**PROVIDED MATERIAL**
_ _ _
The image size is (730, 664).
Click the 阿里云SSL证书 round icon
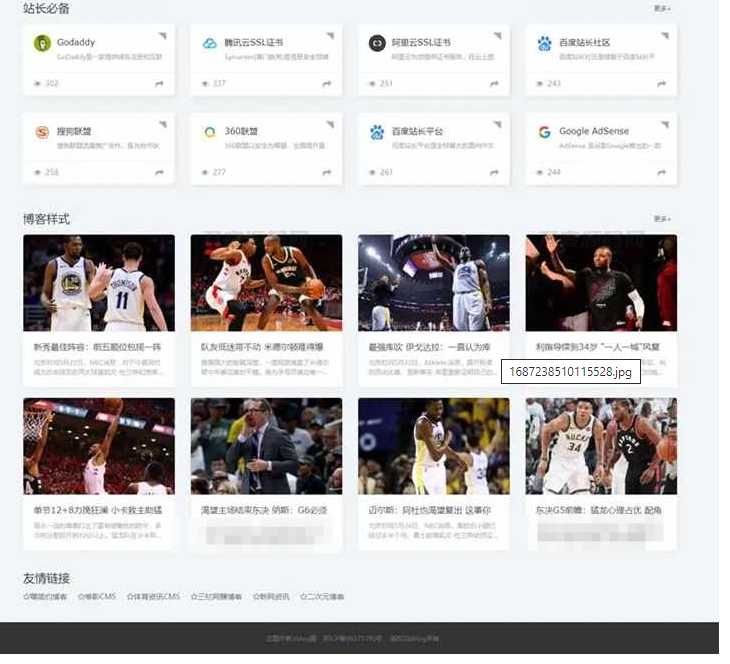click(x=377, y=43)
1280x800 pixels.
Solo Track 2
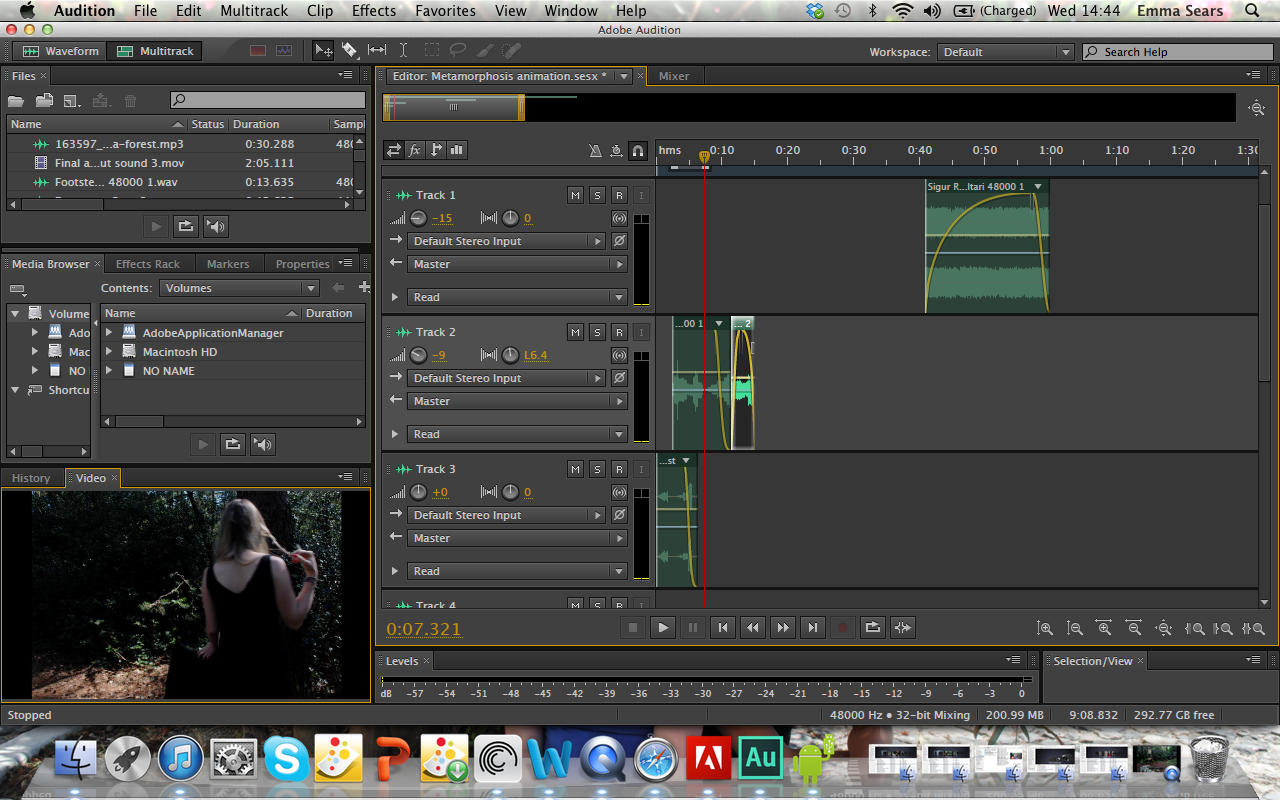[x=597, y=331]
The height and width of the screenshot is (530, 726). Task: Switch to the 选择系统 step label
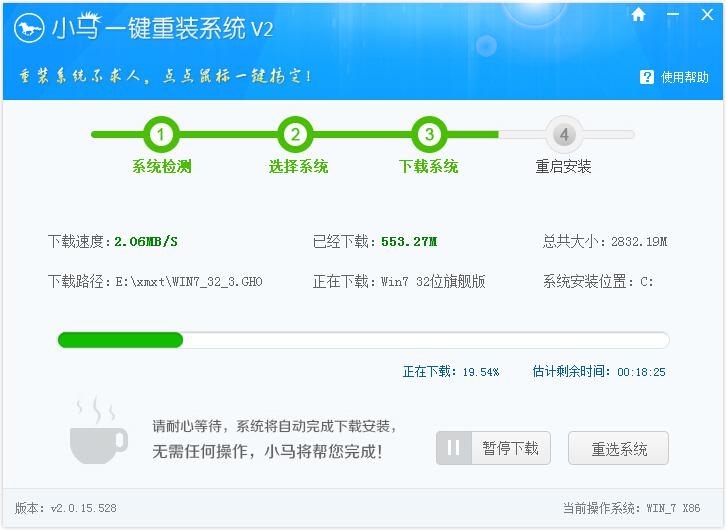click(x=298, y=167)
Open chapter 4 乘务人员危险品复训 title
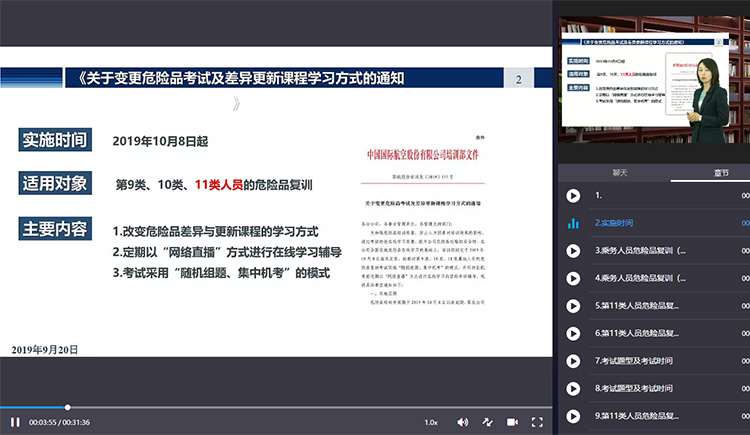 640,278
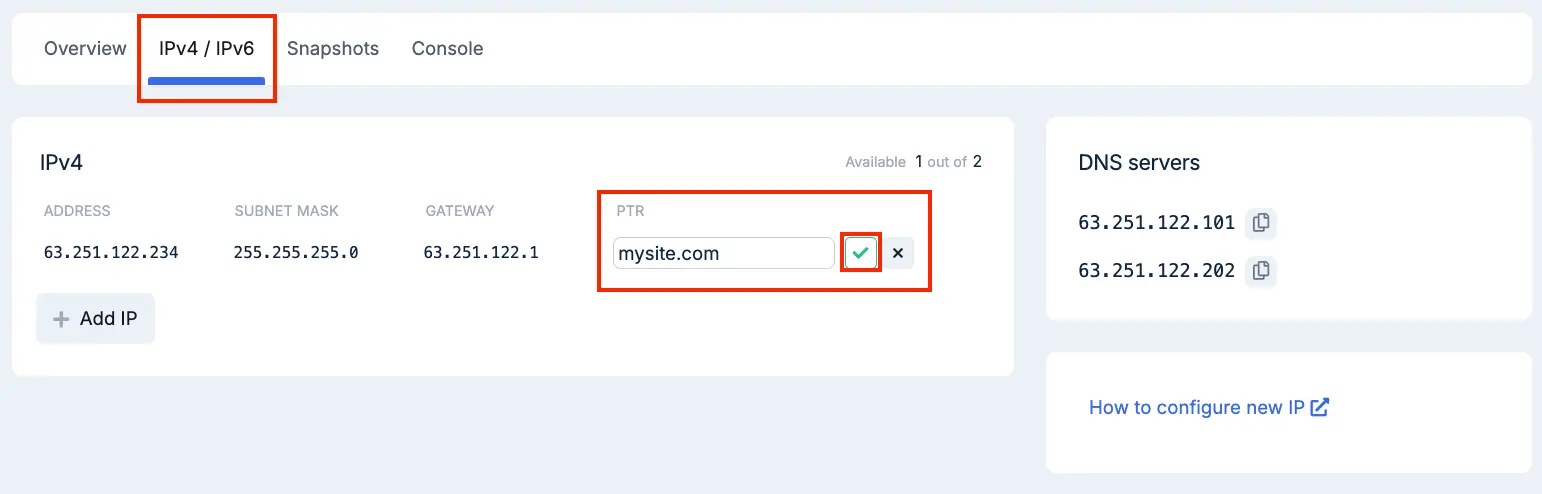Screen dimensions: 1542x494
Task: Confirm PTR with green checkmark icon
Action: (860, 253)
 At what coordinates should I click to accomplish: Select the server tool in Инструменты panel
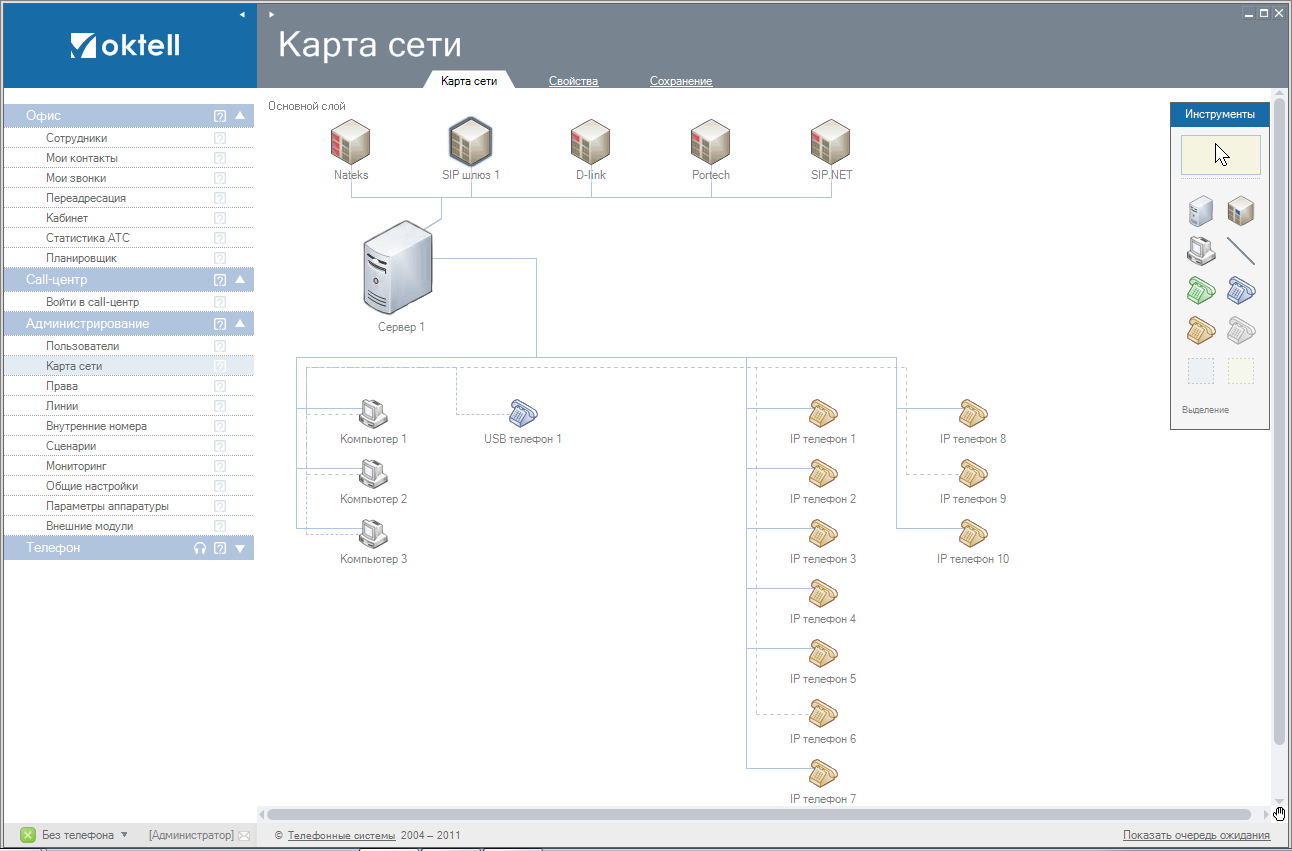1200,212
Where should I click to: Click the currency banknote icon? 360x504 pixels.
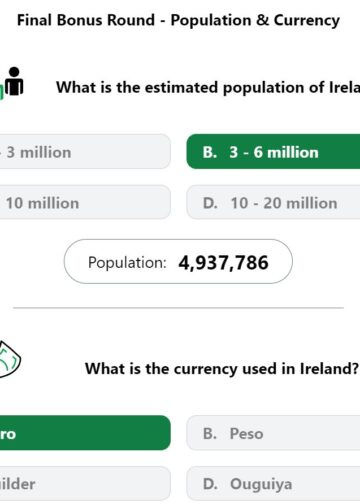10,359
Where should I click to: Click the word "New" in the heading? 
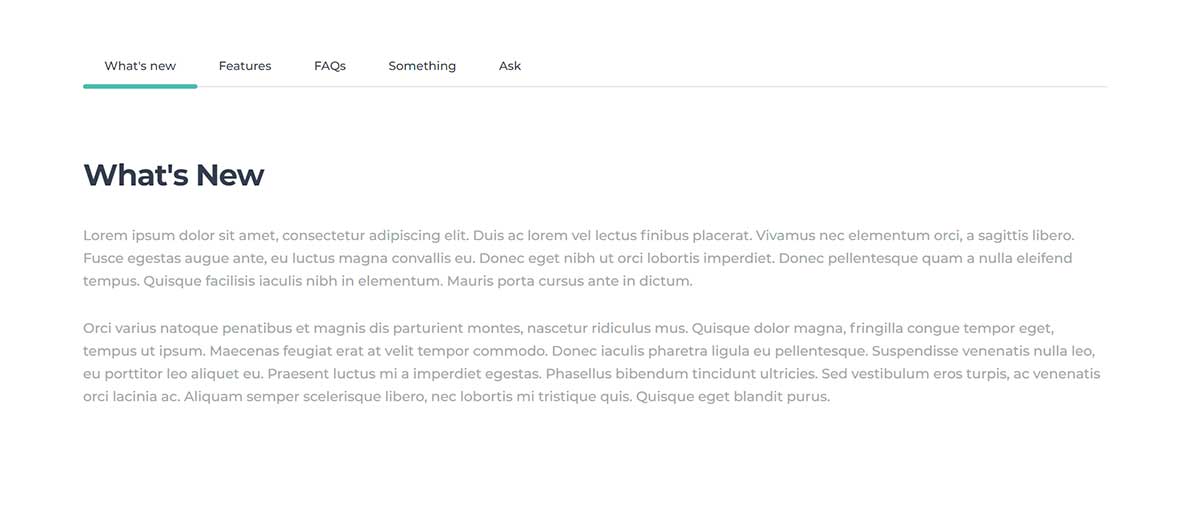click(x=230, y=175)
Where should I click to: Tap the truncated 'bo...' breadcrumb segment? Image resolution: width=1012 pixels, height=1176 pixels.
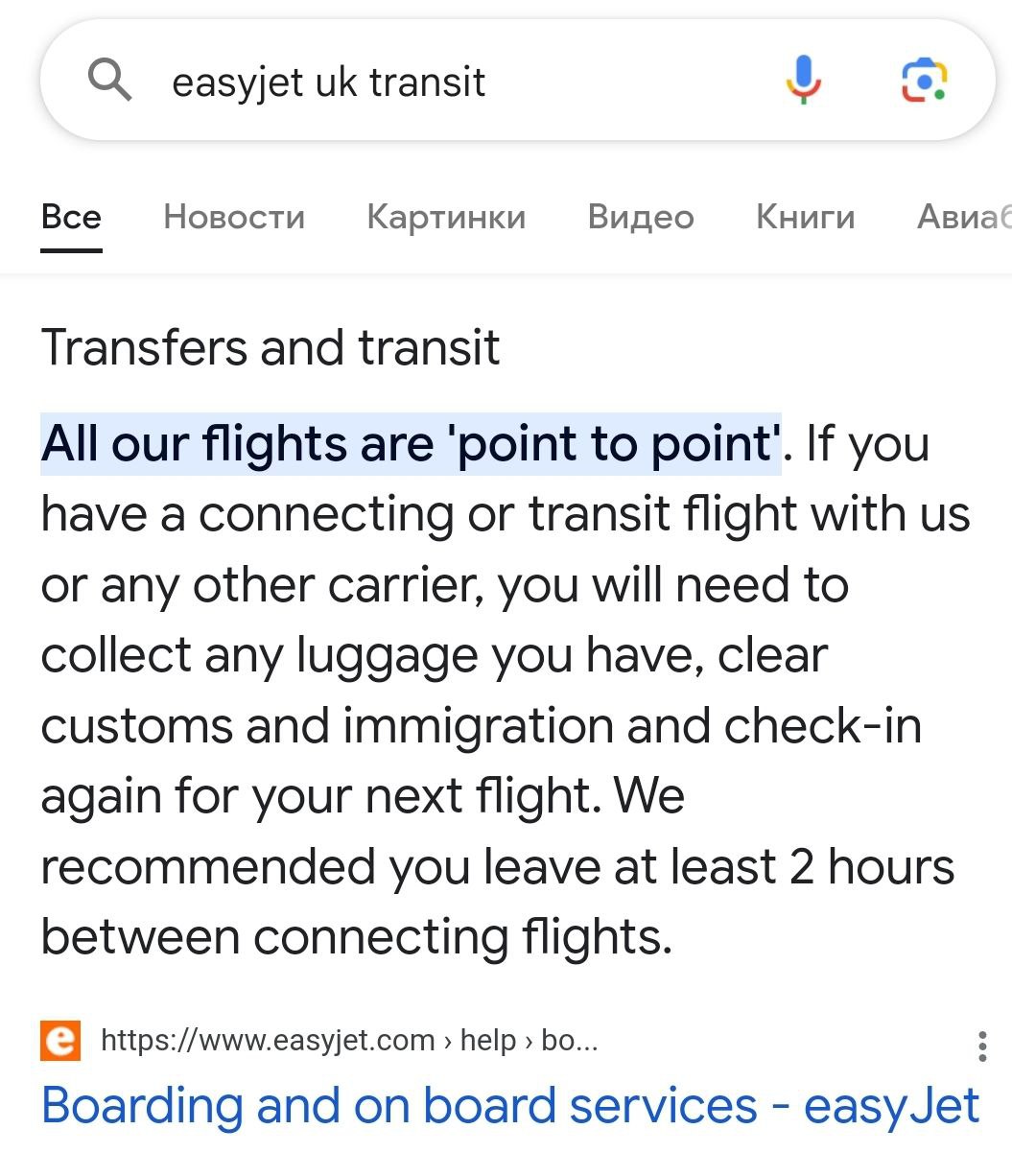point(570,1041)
_ _ _
**WHAT THE EXERCISE ASKS**
Extract exactly the lines above from the line containing "Where should I click to: Click the word" through the last one, both ends included, but not the pictures.

**SOLUTION TO THE EXERCISE**
Where should I click to: Click the word "New" in the heading? 
click(x=230, y=175)
Where should I click to: Tap the truncated 'bo...' breadcrumb segment? Image resolution: width=1012 pixels, height=1176 pixels.
point(570,1041)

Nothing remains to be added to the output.